VSGA-DTS 2019 untuk Tingkatkan Kompetensi Lulusan SMK

VSGA-DTS 2019 untuk Tingkatkan Kompetensi Lulusan SMK

Kementerian Komunikasi dan Informatika

Lakonlokal.id – Kementerian Komunikasi dan Informatika berupaya menciptakan ekosistem seimbang untuk menyiapkan tenaga terampil pendukung ekonomi digital. Bersama Politeknik Negeri Bandung, Kementerian Kominfo menyelenggarakan pelatihan untuk lulusan SMK melalui Program Vocational School Graduate Academy (VSGA) Digital Talent Scholarship (DTS) 2019.

Pemkab Bandung Barat memberikan apresiasi atas upaya untuk meningkatkan kompetensi lulusan SMK serta mengurangi angka pengangguran dengan menyiapkan  kebutuhan tenaga terampil bidang TIK. 

“Program ini memberikan manfaat yang besar dalam hal peningkatan kompetensi lulusan SMK terutama dalam bidang TIK,” ungkap Asisten Daerah Bidang Ekonomi dan Pembangunan Pemkab Bandung Barat, Asep Ilyas, di Poltek Bandung, Bandung, Jumat (5/7/2019).

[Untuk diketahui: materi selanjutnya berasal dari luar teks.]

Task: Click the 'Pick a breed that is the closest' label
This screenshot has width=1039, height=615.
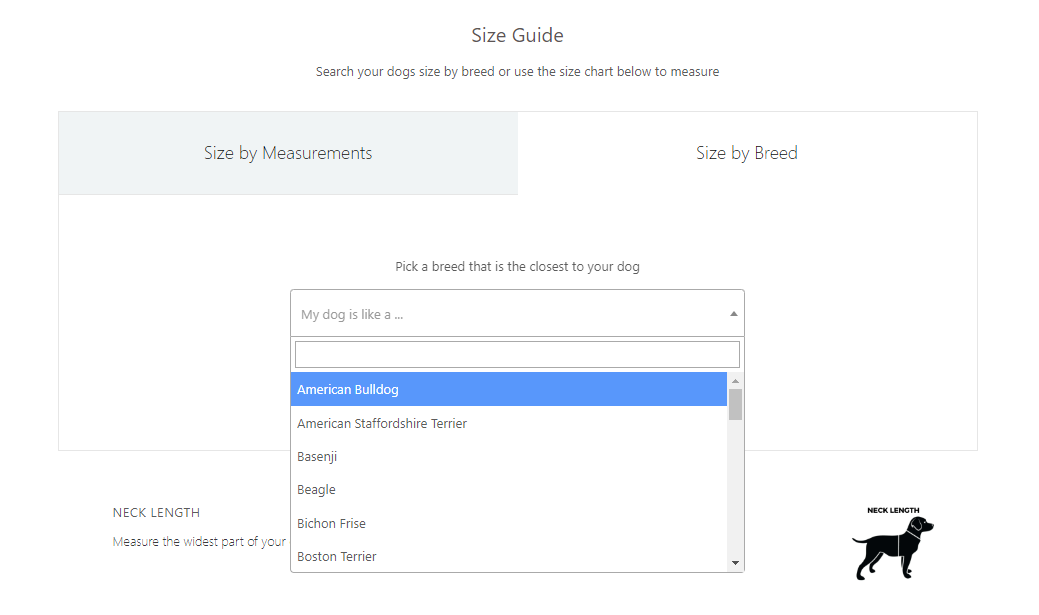Action: click(517, 267)
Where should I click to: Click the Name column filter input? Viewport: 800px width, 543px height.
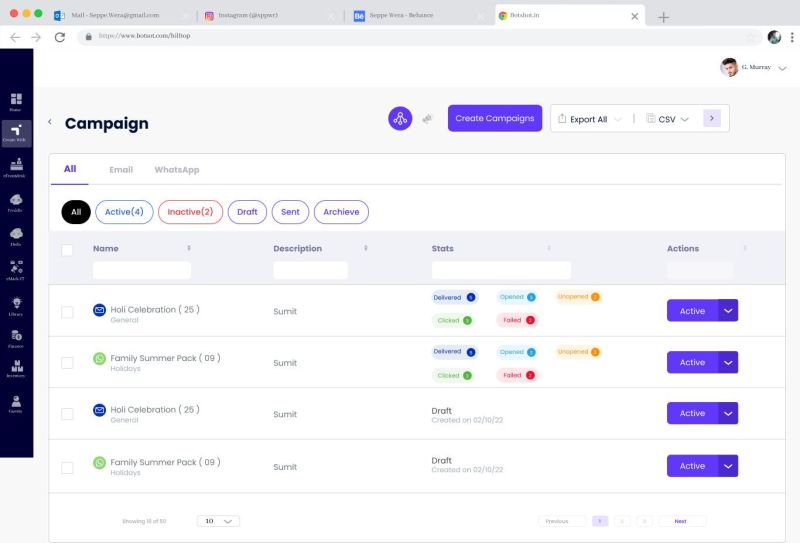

Asisten Daerah Asep Ilyas, menyatakan program ini mendapatkan antusiasme peserta yang cukup besar. “Saya dapat informasi pesertanya 300 orang  yang telah lulus seleksi substansi dan seleksi administrasi secara online,akan mengikuti skema Junior Mobile Programer, Junior Network Administrator, dan Intermediate Animator. Pelaksanaannya di tiga perguruan yang ada di Bandung,” tuturnya.

BPSDMP

Kepala Balai Pengembangan Sumber Daya Manusia dan Penelitian Kominfo (BPSDMP) Bandung, Betty Djuliati menyatakan kegiatan ini ditargetkan untuk melibatkan pemerintah, swasta dan pendidikan untuk menyiapkan tenaga andal dalam ekonomi digital.

“Kegiatan ini diharapkan bisa menciptakan ekosistem seimbang untuk memaksimalkan peran triple helix (instansi pemerintahan, sektor privat, dan institusi pendidikan) untuk menjadi fasilitator dan akselerator pendukung ekonomi digital,” jelasnya.

Menurut Djuliati,  peserta akan dibekali hard-skill, selain itu peserta juga mendapatkan pembekalan soft-skill agar mampu bersaing di era digital. “Agar Peserta DTS 2019 menjadi pribadi yang mampu bersaing di era digital, memiliki inisiatif, bertindak secara efektif, serta dapat menyesuaikan diri dengan dunia kerja,” jelasnya.

Teknologi Komputer dan Jaringan POLBAN

Ketua Jurusan Teknologi Komputer dan Jaringan POLBAN Bambang Wisnuaji menyebut penyelenggaraan program pelatihan aka berlangsung selama 20 hari atau 72 jam pembelajaran.

“Meliputi kegiatan pelatihan tatap muka (offline), kelas pendamping atau add on, uji kompetensi dan sertifikasi dllakukan oleh Lembaga Sertifikasi Profesi (LSP),” tutur Wisnuaji. 

Menurut Wisnuaji, pelatihan ini diharapkan dapat menambah skill peserta untuk lebih berkompeten serta lebih siap menghadapi persaingan global yang lebih maju. 

“Peserta yang memenuhi persyaratan kualifikasi akan diberikan kesempatan bekerja pada dunia industri sebagai mitra dari Politeknik Negeri Bandung,” ungkapnya.